Es posible que algunos diputados que aplaudieron el discurso y el público de la tribuna que se asoció al entusiasmo de la Cámara no llegasen a distinguir toda la transcendencia del momento de nuestra Historia que hizo posible que este discurso fuese posible desde la Presidencia del Gobierno: pero todos tuvimos la sensación de que había ocurrido algo nuevo, y singularmente todos los que durante una vida entera hemos estado esperando que los pueblos españoles hablasen con un lenguaje propio su propia verdad. Era el sacudimiento energético de la opresión histórica que, a pesar de posibles reacciones de defensa, está caída para siempre.

¿Y qué papel jugó en esta hora emocionante el famoso Estatuto de Cataluña? Es obligado confesarlo. Fue el papel modesto de un motivo ocasional, y en todo caso, el de un estímulo. ¿Regionalismos, nacionalismos, particularismos? –venía a decir Azaña–. ¿Por qué no, si, al fin, enriquecen con nuevos matices el tesoro espiritual de España? Donde quiera que esto sea una fuerza positiva, un valor de vida, que salga en buena hora a dar todo lo suyo, que al fin será de todos; que goce con toda holgura de plena libertad para que los pueblos españoles vivan a gusto su vida en común. Pero no habléis –añadía– de un nacionalismo castellano. Esta no es cosa para Castilla. Cada pueblo vive lo que es y como es. Castilla lo ve todo en el Estado, y, esté bien o esté mal, así es su vida y la razón de su genio, que sólo los pueblos que son capaces de subir fácilmente al orbe del Estado pueden algún día ser cabeza de una política de valor universal. No pueden temer nada de Castilla contra sus libertades los pueblos de la periferia española. ¿Por qué ha de importarles, si le basta a Castilla con su destino, que es llevar sobre los hombros la universalidad del nombre de España?

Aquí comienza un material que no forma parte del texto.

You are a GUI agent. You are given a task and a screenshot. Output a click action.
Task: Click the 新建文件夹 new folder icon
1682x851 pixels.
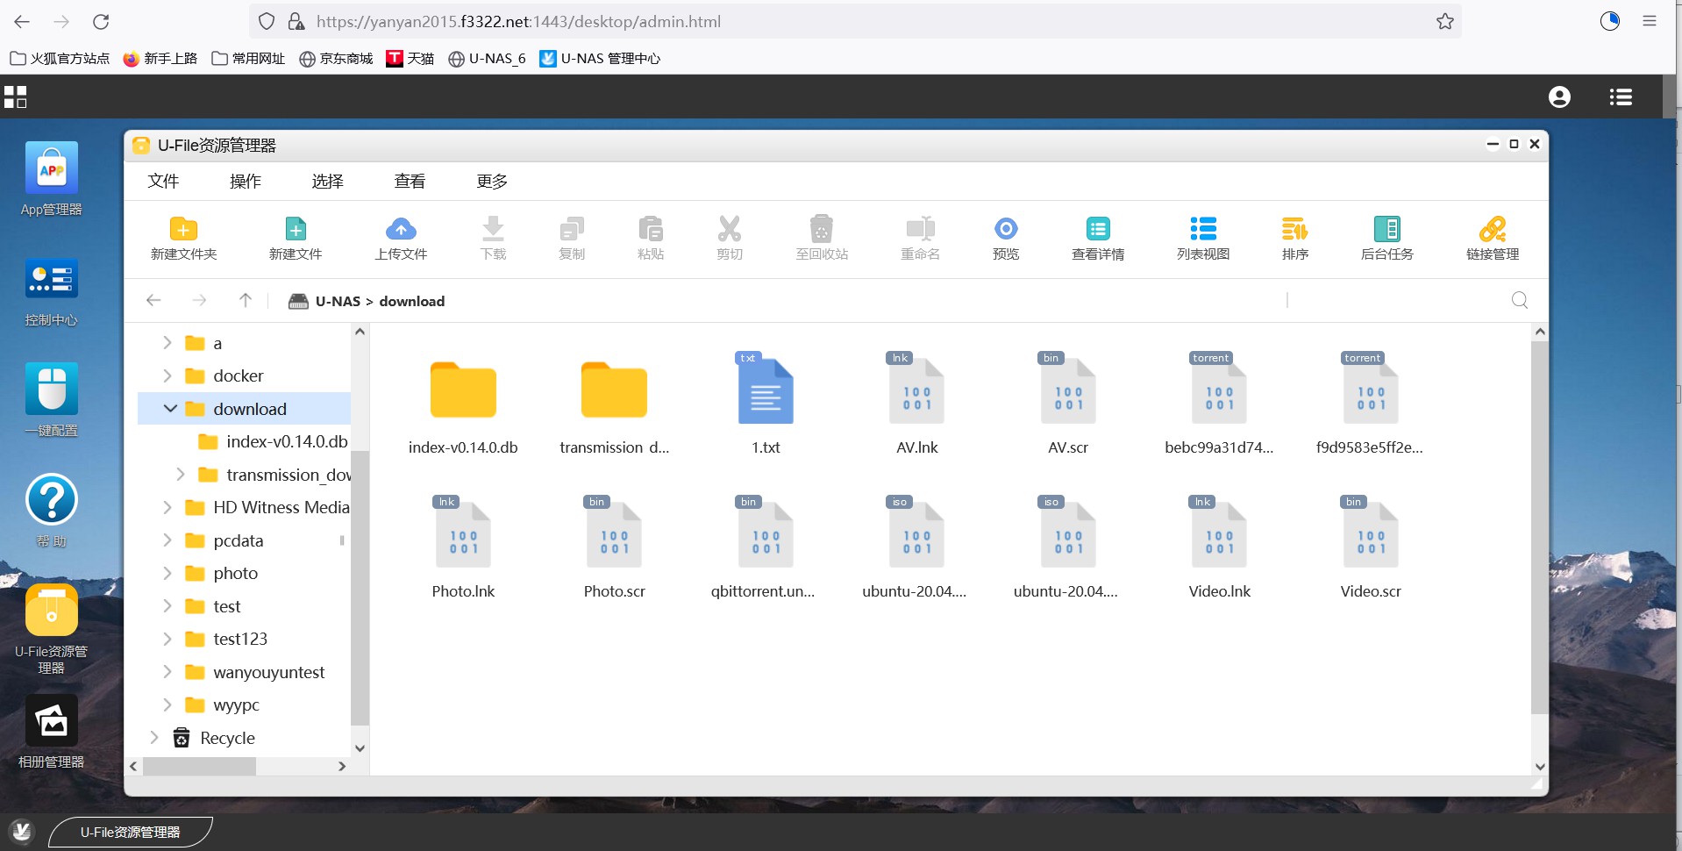(183, 230)
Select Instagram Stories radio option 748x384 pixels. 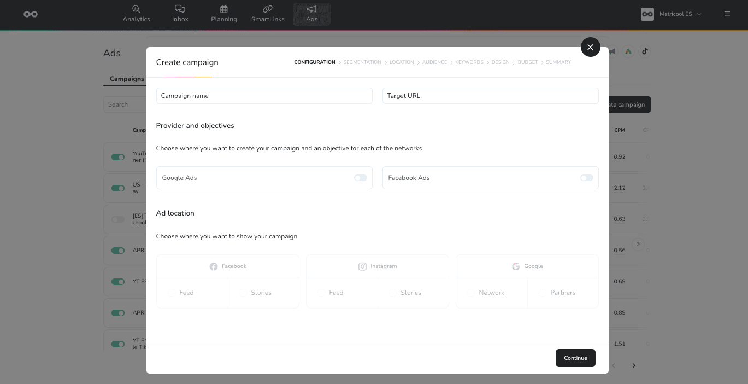click(x=393, y=293)
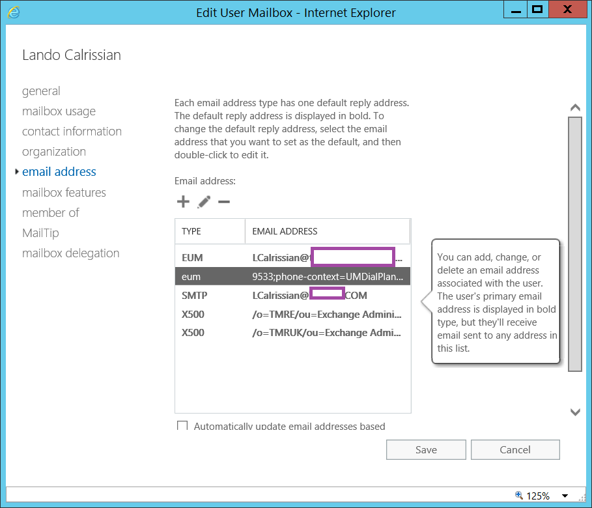Open the general settings tab
Viewport: 592px width, 508px height.
(41, 91)
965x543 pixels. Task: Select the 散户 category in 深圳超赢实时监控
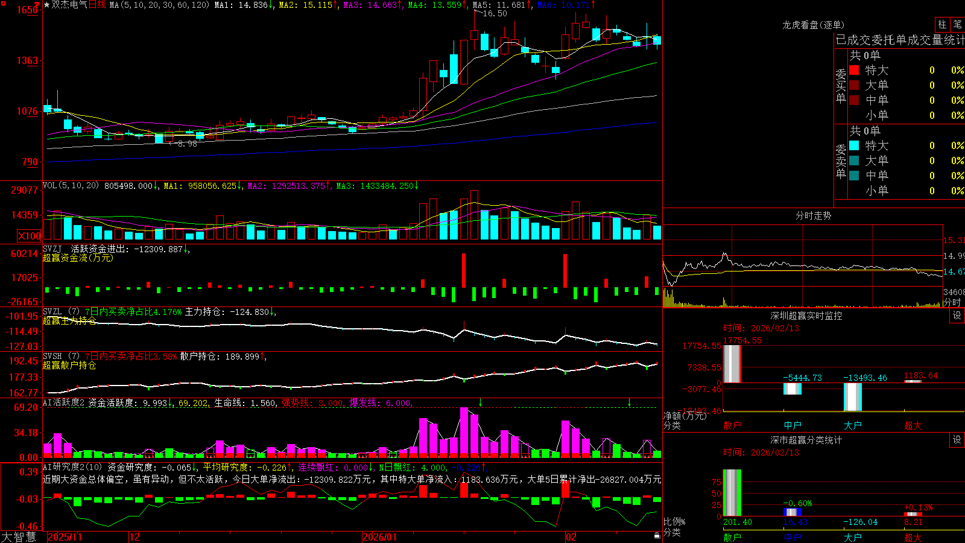click(x=732, y=425)
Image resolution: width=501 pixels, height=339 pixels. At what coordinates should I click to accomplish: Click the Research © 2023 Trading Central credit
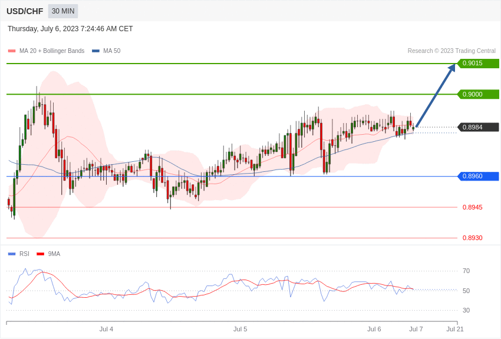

No pueden temer nada de Castilla los pueblos de la periferia española. ¿Por qué ha de importarles, si le basta a Castilla con su destino, que es llevar sobre los hombros la universalidad del nombre de España?

Palabras de profundo orgullo racial que hacen temblar de emoción. Ante ellas, todos los que escriben, hablan, discuten o gesticulan, regateando en nombre de una unidad española, sentida sin grandeza o imaginada sin dignidad, las aspiraciones de libertad de un núcleo nacional se nos antojan una triste decadencia defendiéndose contra un fantasma que marga sus postreras flaquezas. Parece imposible que sean catalanes los que, contra algunos castellanos impermeables a la sensibilidad del momento, se hayan sentido emocionados por las palabras altivas del hombre de Castilla, que es esencialmente Azaña.

Es que, partiendo de caminos opuestos, somos espíritus coincidentes en una misma fe, que, al encontrarnos ahora en una encrucijada de la historia, vamos a emprender juntos un mismo camino, llevando cada cual a cuestas su propio bagaje. ¿Vamos a pelear antes, en vil querella de pordioseros, para disputarnos el contenido de nuestras alforjas? Tomado lo que sea vuestro –dice Azaña hablando en gran señor– lo mío me basta, y lo mío no es la modesta provisión que os hace felices y que de vosotros depende que sea grande y por grande, útil. Lo mío es el genio rector de nuestro pueblo, trabajo en común; y de mi propio sentimiento de dignidad castellana depende que por este genio se haga fecundo el futuro trabajo para nuestro papel en el mundo.

Manuel Azaña. No sabemos la suerte que nos prepara el destino: pero este nombre quedará impreso en la Historia como el signo de una noble emulación entre los pueblos de España. Ambiciosa en su empresa, pero generoso y gallardo el gesto con que va empezarla. Nosotros, los catalanes, que llevamos también a rastras una pequeña masa insensible a las transformaciones espirituales del día, menos numerosa que la suya, aceptamos el gesto y cordialmente estrechamos su mano. Castilla es en él, por encima de todo, una inteligencia despreocupada y serena. Al final de la jornada la Historia dirá como en la nueva España que amanece se habrán fundido el genio castellano que se anuncia creador y la gracia mediterránea que, por ahora, ha sido el impulsor de este renacimiento que con tanta esperanza saludamos a la vez.